Interrogé sur les annonces des autorités judiciaires comoriennes concernant une éventuelle contre-expertise médicale, Me Ahmada a indiqué n'avoir reçu « aucun retour ».
« Les médecins qui étaient à son chevet (...) ont été nommés par ce même procureur général. Si ce dernier n'a pas confiance en eux, il peut toujours demander à ce qu'il y ait d'autres médecins (...). Mais qu'est-ce qui rassurera qu'après leur expertise, il va s'en accommoder ? Plus personne ne peut croire à une telle déclaration », a-t-il soutenu.
L'avocat a rappelé que plusieurs anciennes personnalités comoriennes avaient déjà sollicité une évacuation sanitaire de l'ancien président. « Des anciens responsables de l'État comorien, en commençant par un ancien président, des anciens Premiers ministres, des anciens députés, des vice-présidents, tout ce monde-là avait écrit au colonel Azali afin qu'il facilite l'évacuation sanitaire du président Sambi. Malheureusement, à ce jour, leur demande est restée lettre morte », a-t-il indiqué.
L’avocat a également affirmé que le médecin traitant du président Sambi avait averti que celui-ci « pourrait mourir d'une mort subite ». « Parce que dans la mesure où son état nécessite des soins appropriés qui ne sont pas disponibles chez nous, on ne peut faire autrement que de l'autoriser à aller se faire soigner là où les soins pourraient être prodigués », a-t-il déclaré, tout en espérant que le Sénégal puisse faire quelque à cela.
Par ailleurs, le directeur exécutif d'Amnesty International Sénégal, Seydi Gassama, a exprimé le soutien de l'organisation à cette démarche. « Nous nous réjouissons, en tant que société civile sénégalaise, de la visite au Sénégal de maître Tslams Sambi (...) et de son avocat (...), qui sont venus au Sénégal faire un plaidoyer en faveur de l'évacuation sanitaire du président Sambi, qui, comme tout le monde le sait, est malade et doit recevoir des soins médicaux spécialisés », a-t-il affirmé.
Selon lui, « le gouvernement des Comores n'autorise pas cette évacuation sanitaire » alors que « la détention du président Sambi est une détention arbitraire ».
« Ce n'est pas qu'un point de vue juridique également. C'est le groupe de travail des Nations unies sur la détention arbitraire qui a considéré que sa détention était arbitraire », a rappelé M. Gassama.
Il a estimé que si les autorités comoriennes respectaient leurs engagements internationaux, « on ne serait pas là à demander, à le supplier, à le prier de libérer le président Sambi ».

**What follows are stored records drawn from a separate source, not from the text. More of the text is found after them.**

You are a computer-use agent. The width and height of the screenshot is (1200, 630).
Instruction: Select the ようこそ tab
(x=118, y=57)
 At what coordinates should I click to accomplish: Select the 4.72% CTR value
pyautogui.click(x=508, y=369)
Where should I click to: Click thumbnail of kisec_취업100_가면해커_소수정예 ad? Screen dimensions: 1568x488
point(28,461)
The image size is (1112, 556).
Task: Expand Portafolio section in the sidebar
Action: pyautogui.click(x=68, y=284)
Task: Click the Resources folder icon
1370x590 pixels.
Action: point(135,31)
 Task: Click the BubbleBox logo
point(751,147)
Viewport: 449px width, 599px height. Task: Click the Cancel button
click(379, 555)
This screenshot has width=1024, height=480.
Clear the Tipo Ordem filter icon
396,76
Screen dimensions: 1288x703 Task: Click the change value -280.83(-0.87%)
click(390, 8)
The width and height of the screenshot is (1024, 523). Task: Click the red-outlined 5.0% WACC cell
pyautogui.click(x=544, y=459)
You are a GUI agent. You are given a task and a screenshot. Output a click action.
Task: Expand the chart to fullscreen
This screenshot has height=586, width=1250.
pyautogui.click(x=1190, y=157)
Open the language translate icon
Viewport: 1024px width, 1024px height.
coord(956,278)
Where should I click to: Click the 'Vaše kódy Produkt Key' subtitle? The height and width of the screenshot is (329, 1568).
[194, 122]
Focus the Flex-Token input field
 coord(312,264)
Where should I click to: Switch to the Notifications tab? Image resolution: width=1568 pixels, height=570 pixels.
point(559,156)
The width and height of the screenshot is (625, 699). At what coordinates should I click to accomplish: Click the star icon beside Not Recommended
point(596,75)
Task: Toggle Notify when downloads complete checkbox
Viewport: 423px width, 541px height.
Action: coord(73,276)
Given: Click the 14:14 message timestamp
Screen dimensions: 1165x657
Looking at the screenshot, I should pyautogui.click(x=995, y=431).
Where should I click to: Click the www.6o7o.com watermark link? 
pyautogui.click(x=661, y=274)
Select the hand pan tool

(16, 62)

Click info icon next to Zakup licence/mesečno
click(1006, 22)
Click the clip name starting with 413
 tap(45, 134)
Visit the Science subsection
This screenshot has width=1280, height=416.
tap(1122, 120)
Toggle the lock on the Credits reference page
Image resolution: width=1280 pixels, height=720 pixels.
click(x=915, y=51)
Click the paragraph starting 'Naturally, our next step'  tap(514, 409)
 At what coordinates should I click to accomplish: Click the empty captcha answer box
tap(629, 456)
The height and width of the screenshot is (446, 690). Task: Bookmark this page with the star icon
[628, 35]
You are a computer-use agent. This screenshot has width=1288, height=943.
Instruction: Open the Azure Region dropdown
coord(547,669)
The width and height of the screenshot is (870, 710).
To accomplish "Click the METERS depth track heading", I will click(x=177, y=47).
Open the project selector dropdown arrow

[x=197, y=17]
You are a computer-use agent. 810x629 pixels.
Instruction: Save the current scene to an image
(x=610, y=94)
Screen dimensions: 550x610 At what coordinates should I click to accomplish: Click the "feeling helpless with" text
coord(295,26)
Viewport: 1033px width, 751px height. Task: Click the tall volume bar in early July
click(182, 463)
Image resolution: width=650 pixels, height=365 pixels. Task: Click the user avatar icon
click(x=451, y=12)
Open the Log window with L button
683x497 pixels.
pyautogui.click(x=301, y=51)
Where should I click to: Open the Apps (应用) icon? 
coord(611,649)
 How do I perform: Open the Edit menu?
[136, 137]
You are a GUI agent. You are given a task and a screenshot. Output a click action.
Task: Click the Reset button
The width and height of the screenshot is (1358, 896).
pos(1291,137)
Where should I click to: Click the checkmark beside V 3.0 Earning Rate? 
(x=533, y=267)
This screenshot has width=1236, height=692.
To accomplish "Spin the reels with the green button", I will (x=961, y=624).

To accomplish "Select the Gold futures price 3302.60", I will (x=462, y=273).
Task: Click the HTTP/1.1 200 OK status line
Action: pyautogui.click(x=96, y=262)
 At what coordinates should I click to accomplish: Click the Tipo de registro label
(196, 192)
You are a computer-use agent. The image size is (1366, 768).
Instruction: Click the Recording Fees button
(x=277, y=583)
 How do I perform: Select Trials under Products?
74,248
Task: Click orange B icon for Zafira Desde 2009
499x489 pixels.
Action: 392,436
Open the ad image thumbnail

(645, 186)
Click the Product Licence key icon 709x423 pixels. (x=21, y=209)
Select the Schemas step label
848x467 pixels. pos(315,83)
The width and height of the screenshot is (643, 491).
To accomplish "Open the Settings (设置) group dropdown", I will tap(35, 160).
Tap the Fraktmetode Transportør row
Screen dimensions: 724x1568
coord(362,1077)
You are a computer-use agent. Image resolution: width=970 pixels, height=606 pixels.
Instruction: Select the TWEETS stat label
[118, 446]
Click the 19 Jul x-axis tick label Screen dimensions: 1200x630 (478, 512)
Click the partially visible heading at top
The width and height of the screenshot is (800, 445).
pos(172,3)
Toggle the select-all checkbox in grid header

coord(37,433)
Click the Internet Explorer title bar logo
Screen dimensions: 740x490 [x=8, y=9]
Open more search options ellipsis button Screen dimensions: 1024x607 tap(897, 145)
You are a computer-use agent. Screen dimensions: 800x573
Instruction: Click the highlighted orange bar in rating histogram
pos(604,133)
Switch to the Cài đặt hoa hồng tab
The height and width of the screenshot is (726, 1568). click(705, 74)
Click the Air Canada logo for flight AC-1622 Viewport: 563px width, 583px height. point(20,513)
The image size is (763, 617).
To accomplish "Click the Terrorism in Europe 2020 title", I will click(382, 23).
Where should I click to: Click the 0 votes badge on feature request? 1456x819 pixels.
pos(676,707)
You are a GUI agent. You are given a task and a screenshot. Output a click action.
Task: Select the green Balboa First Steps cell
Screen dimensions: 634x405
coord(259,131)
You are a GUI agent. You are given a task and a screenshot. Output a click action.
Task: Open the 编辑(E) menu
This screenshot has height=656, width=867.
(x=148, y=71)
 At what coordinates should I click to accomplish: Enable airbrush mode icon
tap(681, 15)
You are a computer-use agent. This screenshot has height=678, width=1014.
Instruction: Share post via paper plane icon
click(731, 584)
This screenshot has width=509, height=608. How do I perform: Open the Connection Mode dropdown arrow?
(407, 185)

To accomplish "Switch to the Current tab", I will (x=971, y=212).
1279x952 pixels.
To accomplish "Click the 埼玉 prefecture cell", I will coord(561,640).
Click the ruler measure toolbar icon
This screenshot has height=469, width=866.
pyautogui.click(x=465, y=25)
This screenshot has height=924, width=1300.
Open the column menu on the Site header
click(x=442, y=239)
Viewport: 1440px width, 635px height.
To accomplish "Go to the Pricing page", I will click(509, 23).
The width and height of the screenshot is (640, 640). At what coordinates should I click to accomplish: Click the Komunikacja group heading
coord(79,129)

Pour le responsable d'Amnesty International Sénégal, « la protection des droits humains est une responsabilité collective de tous les États membres des Nations unies ».
« Aujourd'hui, ce sont tous les États membres des Nations unies qui devraient interpeller le gouvernement comorien (...) mais surtout permettre l'évacuation sanitaire d'une personne âgée et qui présente une pathologie qui est loin d'être un bobo », a-t-il déclaré.
Ainsi, Seydi Gassama a lancé un appel aux autorités comoriennes à « mettre en œuvre cette décision du groupe de travail, mais surtout d'autoriser le président Sambi à aller se soigner et à revenir dans son pays tranquillement ».